What about my OSSEC background? I always heard some good feedbacks about OSSEC but I’m not a very old user. My friend, Wim Remes, presented OSSEC during an ISSA Belgium chapter in the early beginning of 2010. This was a trigger for me and I started to investigate what could OSSEC bring to me. Today, I’m using OSSEC for two main purposes:
- Servers Monitoring (surprised? 😉
- Research
During my spare time, I’m maintaining a small infrastructure composed of a few servers spread over the world. Those servers are used, amongst personal stuffs, to host web sites like this blog, the EuroTrashSecurity podcast, the BruCON sites and some others. Due to their public visibility, those servers generate an amount of events per day which became quickly unmanageable using manual review or simple scripts. At the moment, my OSSEC server processes ~10 EPS (“Events Per Second“). Furthermore, there’s nothing more annoying than processing logs. Worse, without a proper tool, you could miss important events (which must be flagged and investigated depending on their criticality). That’s why OSSEC became a must-have for me.

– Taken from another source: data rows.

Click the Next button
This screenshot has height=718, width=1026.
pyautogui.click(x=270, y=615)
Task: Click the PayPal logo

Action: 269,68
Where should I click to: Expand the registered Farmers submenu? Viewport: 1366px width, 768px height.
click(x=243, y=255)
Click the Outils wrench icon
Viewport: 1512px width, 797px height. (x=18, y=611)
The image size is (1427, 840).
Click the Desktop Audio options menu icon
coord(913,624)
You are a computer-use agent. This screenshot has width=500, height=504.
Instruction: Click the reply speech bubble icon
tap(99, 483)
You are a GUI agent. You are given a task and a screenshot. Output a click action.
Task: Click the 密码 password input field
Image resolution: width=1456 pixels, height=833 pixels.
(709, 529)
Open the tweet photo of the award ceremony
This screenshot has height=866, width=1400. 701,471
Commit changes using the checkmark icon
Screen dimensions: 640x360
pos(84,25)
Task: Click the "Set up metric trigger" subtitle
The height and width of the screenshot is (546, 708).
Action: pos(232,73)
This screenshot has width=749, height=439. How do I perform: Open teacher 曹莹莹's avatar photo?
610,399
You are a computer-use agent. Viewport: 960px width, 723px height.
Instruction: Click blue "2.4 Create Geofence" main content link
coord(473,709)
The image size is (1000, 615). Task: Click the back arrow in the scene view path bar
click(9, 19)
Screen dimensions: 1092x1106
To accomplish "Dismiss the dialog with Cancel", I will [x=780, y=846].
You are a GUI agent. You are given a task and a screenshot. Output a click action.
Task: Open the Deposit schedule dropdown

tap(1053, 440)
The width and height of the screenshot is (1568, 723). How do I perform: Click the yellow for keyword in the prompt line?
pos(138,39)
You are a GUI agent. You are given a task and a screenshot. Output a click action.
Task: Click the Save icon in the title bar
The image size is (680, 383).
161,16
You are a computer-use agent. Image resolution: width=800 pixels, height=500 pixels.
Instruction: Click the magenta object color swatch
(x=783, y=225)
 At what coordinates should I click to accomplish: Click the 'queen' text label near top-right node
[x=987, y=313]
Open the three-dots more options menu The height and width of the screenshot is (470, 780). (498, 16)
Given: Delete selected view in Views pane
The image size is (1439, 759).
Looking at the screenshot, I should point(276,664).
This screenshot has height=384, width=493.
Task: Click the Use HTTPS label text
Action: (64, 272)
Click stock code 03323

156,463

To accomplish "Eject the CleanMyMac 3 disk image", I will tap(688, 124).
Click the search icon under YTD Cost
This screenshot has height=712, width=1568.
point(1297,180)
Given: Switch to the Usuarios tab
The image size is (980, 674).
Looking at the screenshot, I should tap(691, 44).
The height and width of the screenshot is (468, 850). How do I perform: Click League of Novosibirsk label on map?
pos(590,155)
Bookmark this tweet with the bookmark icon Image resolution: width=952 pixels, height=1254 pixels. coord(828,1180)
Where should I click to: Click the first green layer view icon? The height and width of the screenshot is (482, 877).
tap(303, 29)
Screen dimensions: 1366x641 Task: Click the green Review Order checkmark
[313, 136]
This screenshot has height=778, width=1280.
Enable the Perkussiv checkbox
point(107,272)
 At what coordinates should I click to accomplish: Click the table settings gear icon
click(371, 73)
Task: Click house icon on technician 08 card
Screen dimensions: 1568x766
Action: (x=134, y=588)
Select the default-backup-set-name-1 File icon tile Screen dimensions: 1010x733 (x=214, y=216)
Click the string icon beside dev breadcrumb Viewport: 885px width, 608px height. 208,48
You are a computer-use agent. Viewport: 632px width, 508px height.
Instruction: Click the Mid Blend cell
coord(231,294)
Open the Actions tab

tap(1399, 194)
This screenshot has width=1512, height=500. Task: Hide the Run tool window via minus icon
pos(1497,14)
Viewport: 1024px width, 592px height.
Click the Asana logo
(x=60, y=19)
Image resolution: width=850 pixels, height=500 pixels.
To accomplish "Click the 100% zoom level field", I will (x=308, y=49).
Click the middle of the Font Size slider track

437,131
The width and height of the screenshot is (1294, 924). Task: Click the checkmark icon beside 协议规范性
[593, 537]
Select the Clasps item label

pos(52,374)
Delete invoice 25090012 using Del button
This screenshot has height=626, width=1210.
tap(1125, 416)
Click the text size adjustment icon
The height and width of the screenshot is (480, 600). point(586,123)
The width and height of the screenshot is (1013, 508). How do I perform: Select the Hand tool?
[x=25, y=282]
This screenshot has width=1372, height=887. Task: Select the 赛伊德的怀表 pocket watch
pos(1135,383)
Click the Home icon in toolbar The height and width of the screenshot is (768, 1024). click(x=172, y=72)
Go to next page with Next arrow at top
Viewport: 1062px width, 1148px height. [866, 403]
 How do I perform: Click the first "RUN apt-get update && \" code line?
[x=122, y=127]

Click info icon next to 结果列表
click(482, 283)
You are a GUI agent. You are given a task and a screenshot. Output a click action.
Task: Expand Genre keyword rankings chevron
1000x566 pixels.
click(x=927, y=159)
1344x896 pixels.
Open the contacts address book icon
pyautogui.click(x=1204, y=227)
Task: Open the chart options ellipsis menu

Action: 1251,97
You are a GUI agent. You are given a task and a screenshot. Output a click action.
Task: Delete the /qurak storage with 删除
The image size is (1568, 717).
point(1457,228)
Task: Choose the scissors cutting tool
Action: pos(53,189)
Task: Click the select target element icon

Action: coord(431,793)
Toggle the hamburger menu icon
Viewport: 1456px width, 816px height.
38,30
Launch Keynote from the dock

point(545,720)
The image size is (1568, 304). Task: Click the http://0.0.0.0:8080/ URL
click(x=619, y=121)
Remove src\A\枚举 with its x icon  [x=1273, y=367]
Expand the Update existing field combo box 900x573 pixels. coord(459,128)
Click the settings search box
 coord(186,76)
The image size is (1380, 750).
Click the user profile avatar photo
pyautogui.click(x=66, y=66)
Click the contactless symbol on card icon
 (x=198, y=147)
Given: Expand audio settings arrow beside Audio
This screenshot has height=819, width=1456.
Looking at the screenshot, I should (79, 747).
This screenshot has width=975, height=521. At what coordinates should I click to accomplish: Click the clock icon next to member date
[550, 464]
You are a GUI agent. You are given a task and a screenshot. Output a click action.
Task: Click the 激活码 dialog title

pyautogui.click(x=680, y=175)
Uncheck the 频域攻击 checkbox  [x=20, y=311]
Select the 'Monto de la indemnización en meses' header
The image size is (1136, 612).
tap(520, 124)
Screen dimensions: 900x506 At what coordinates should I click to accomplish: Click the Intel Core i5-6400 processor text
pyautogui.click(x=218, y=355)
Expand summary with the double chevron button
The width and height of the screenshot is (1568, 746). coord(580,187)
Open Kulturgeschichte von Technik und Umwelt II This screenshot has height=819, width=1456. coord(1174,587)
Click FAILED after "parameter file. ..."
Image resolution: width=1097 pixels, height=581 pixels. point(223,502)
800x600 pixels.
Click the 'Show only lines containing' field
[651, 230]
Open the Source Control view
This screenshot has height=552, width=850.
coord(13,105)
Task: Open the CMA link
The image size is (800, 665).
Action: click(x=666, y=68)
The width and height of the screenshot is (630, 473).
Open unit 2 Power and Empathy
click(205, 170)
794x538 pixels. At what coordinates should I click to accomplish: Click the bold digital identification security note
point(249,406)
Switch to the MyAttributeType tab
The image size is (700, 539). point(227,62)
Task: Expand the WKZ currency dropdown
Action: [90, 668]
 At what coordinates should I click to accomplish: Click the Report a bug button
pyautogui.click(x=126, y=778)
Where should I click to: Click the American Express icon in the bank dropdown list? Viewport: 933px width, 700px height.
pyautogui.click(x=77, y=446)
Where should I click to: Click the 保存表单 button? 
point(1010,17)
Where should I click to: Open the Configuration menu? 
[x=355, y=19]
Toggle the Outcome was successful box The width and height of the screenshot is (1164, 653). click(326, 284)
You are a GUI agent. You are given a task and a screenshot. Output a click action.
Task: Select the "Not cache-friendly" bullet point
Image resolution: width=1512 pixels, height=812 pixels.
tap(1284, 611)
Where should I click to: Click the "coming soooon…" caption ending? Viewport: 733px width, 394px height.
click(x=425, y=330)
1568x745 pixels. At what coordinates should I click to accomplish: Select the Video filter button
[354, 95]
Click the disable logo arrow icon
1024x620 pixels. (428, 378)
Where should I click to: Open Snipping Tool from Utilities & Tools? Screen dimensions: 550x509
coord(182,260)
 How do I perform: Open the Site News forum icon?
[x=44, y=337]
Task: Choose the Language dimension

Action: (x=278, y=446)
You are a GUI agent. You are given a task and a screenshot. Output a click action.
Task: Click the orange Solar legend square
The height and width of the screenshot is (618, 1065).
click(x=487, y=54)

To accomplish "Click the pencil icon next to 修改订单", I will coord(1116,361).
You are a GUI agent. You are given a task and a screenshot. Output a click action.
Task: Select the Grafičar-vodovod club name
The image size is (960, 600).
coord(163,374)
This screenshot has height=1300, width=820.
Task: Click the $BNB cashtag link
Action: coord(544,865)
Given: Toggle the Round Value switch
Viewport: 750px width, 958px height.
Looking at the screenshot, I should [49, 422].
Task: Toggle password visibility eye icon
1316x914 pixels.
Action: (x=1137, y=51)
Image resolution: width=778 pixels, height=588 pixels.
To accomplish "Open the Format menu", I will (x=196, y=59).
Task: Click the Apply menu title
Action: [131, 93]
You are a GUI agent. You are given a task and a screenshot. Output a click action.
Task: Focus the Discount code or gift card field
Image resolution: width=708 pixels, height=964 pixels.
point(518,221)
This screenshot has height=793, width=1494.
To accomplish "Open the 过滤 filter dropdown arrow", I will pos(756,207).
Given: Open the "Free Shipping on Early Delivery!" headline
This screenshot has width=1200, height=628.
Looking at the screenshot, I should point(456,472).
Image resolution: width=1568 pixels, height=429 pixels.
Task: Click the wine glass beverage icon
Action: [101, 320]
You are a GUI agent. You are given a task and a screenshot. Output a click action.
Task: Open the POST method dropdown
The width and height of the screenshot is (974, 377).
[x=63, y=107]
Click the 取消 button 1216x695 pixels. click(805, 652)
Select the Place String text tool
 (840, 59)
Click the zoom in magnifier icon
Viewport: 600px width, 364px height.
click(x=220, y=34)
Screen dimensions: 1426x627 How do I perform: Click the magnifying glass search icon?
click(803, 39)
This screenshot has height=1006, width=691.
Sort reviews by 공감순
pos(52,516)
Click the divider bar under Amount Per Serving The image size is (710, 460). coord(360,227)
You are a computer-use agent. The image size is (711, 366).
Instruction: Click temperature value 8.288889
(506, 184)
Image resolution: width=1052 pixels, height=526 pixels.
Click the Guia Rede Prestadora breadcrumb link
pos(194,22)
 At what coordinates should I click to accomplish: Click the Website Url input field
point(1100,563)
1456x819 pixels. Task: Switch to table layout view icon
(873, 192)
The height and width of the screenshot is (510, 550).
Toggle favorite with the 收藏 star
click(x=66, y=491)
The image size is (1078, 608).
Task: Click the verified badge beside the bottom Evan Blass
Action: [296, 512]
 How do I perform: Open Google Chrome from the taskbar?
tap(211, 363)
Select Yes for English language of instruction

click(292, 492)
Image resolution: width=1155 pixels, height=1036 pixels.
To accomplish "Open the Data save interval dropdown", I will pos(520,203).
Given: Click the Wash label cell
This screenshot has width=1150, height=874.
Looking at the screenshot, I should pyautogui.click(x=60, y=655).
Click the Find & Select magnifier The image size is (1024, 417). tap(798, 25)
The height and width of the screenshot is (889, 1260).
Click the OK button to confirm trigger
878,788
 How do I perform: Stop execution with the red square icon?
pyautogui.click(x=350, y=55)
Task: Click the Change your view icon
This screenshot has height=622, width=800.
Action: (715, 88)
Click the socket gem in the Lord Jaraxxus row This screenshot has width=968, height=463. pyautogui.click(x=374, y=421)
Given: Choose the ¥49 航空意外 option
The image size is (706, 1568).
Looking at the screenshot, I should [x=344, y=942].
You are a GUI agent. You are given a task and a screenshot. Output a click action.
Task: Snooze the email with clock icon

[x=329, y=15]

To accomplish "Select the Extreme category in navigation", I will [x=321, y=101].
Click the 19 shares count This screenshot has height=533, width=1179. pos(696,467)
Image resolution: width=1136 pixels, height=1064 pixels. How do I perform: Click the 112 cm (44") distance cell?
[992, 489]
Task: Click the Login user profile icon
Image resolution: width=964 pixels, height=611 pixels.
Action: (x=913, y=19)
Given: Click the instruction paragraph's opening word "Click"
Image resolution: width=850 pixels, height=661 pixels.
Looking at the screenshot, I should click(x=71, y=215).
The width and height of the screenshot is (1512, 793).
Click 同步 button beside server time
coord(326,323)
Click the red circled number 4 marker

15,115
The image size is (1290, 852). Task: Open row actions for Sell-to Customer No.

Which features are implemented in my infrastructure?
- Log collection and parsing (using OSSEC agents)
- UNIX, Apache, ProFTPd, WordPress
- E-mail alerts for most critical events
- For events which need to be investigated
- File integrity checking
- Rootkit detection
- Active response
OSSEC can be managed via a Web User Interface but I prefer to use the remote logging facility (via Syslog) and forward my events to a Splunk server.
I’m also using OSSEC for research purposes. Log management solutions, investigations and incident management are hot topics. OSSEC is a great tool to implement specific controls. Here is a summary of my contributions based on OSSEC:
- Importing Secunia advisories into a SIEM/OSSEC
Services like Secunia or OSVDB are a great source of information. They can help you to generate valuable alerts based on vulnerabilities. - Detecting USB storage usage with OSSEC
USB storage devices are a pain for system administrators (risks of data leakage, malware infections, etc). It’s possible to detect the insertion of USB devices in Windows computer using OSSEC. - Detecting fraud with OSSEC
How to correlate events received from multiple sources to detect suspicious activity like a session opened on a web site from an IP address located in a foreign country. I also presented this solution during the BruCON lightning talks session (my slides are available here). - Splitting OSSEC events in Splunk
By default, events forwarded from OSSEC to Splunk are all originated from the same source. It is possible to extract the original host name and split the events in the Splunk DB across multiple devices (OSSEC agents). - PaloAlto firewall threat monitoring using OSSEC
OSSEC is able to parse lot of log formats with its default configuration. But new decoders can be added to parse “unsupported” logs. This example shows how to report threat events generated by a PaloAlto firewall.
That’s my contribution to the OSSEC week for today. More to come!